I also ask myself constantly what would an authentic Christianity look like?  I remember in my Evangelical days that we would use the words "authentic Christian" but the connotation was totally different from what I mean here.  To us, it meant someone or substance (book, lecture, building, etc.) that was totally conformed to our particular brand of Christianity. We were the only correct Christians, so we thought, therefore you were authentic if you had drank from the same Kool Aid tank as we had.

But here is how I define authentic now, that which is most congruent with reality.  It is where people are very, very honest.  Not projecting theirselves as they want to be interpreted by others. It is not playing the game of promoting an agenda of truth that is truth to their brand (like the Kool Aid tank).  It is promoting an agenda of seeking truth wherever it may lie.  Yet, having the humility to know that with the fallen mind, we can never find all truth through reason.

My wife is now attending my church.  I never pressured her to but gave her space to reach her own conclusions. It was a difficult three years where she remained loyal to a pastor who considered me the devil. I was the devil to him, simply because I choose to leave his fold.

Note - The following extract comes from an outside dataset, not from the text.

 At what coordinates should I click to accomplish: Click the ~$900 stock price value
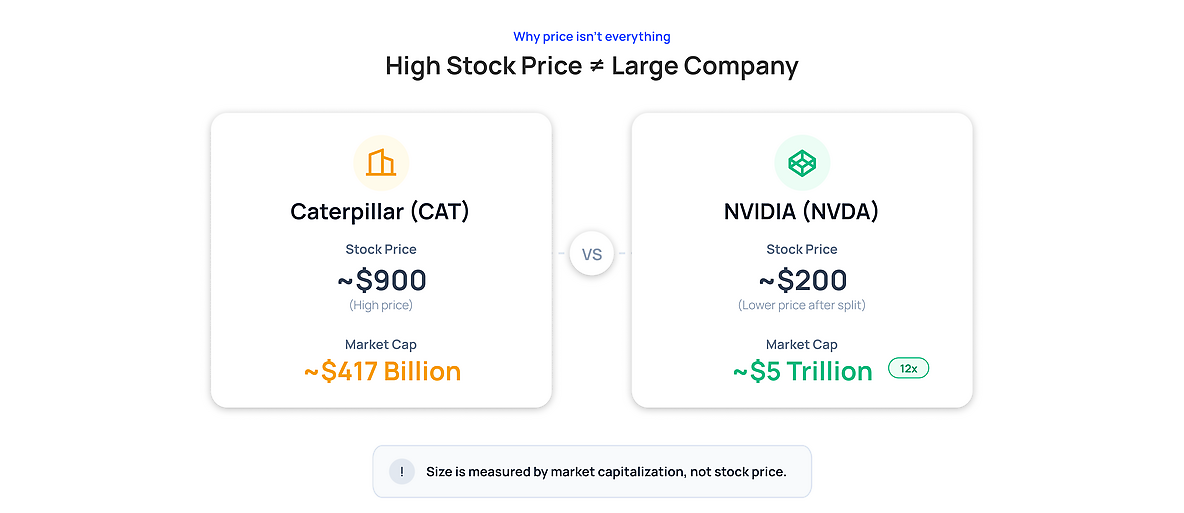381,280
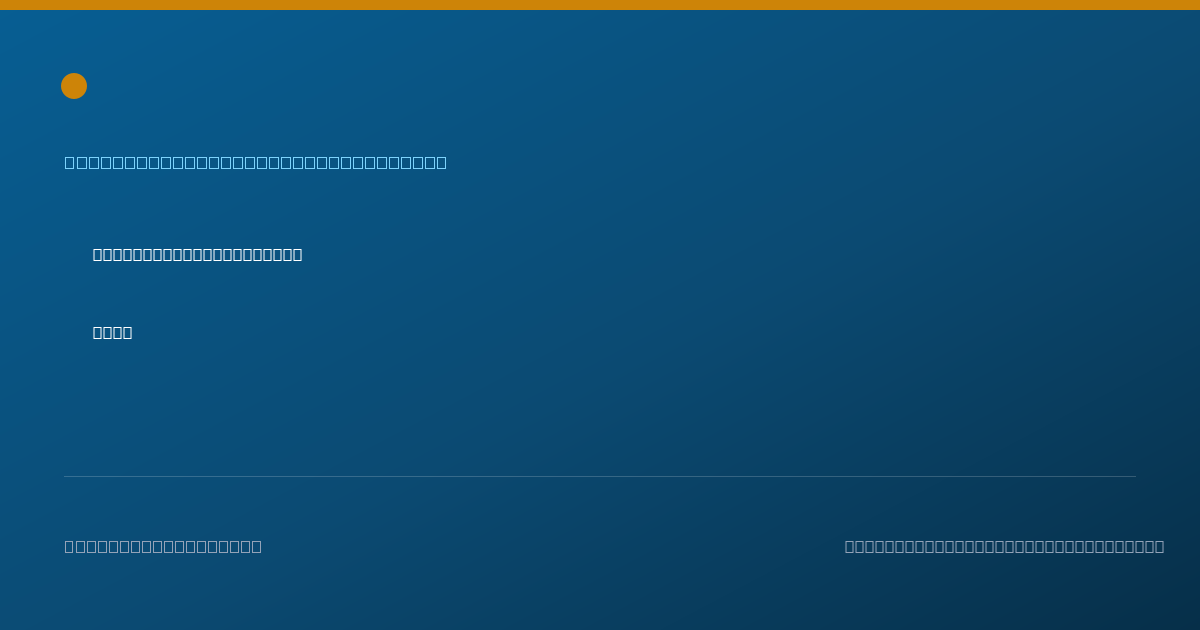The width and height of the screenshot is (1200, 630).
Task: Open the gray footer text on left
Action: point(163,546)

But now that my wife is part of my church, it gives us the opportunity to move deeper into it. While I've acknowledged that this church is the best church experience of my life, I still know that it is not perfect nor is any church.  It is still the product of 2,000 years of western civilization. But as I move from being an outsider to insider, I sense the same way of thinking that I've seen with most church people.  It is a very narrow and awkward (in my opinion) view of spirituality.  Being consistent with this whole blog, I could argue that this culture has more to do with Plato, than Biblical Christianity.  It is that division, which I don't think is Biblical, between the seen and unseen. The mysterious, unseen, always trumps the seen in this tradition.

This leads, in my opinion, a very deep emotional dishonestly.  Suddenly your daily life is filled with signs and wonders (from your imagination) because to be supernatural, is to be spiritual because the laws of nature aren't spiritual in this way of thinking.

So, I'm part of a small group.  It is made up of really good people, whom I like a lot. They are also highly educated people and somewhat deep thinkers. However, the mores of this group are consistent with those throughout Christianity.  People still define their spiritually by their supernatural experiences.  They would be taken back to hear me say this.  But I'm quite sensitive to this kind of talk and it does permeate the conversation.

I now feel very uncomfortable and un-authentic, if I were to say that "God spoke clearly to me today to do such and such." I would also not feel at ease to say that an eagle (which flew by last night) was sent by God to our group as a message. I think that our psychological selves are far too broken to know truth via these mystical experiences.  I've had patients who believed that they were pregnant (and they were not) to the point their bellies protruded (sub-consciously pushing it out).  Yet, they maintained, being 100% sure they were pregnant, for years.  Our minds cannot be full trusted.  For that reason, I am a skeptic.

I'm not here to change how others see the world. But I do want to create space where us skeptics can co-exist with the typical Christian and not be evaluated spiritually, by our spiritual talk. I'm happy to talk about scripture, about theology, philosophy and even more happy to talk about our psychological challenges of daily living in a fallen world. But I don't like to be in a situation where, unless you relate what you say to supernatural events, they have no merit.

I tried to have this conversation last night with my wife.  I must have done a terrible job trying to explain it as she got a little mad at me.  She thought I was simply being critical of a group of wonderful people. They are wonderful people, more so than myself. But still there has to be a place for total, intellectual honestly.  At times like this I feel that I'm from a different planet.

1 comment:

Anonymous said...

Ordinary life is somehow not enough...

I have probably mentioned this before, but I think you might be interested in the book "Bread, Water, Wine and Oil: An Orthodox Experience of Spirituality" by Fr Meletios Webber (who has a degree in psychotherapy and has worked as an addiction counselor). The first couple of chapters alone are worth the price of the book; he talks about why the mind does what it does.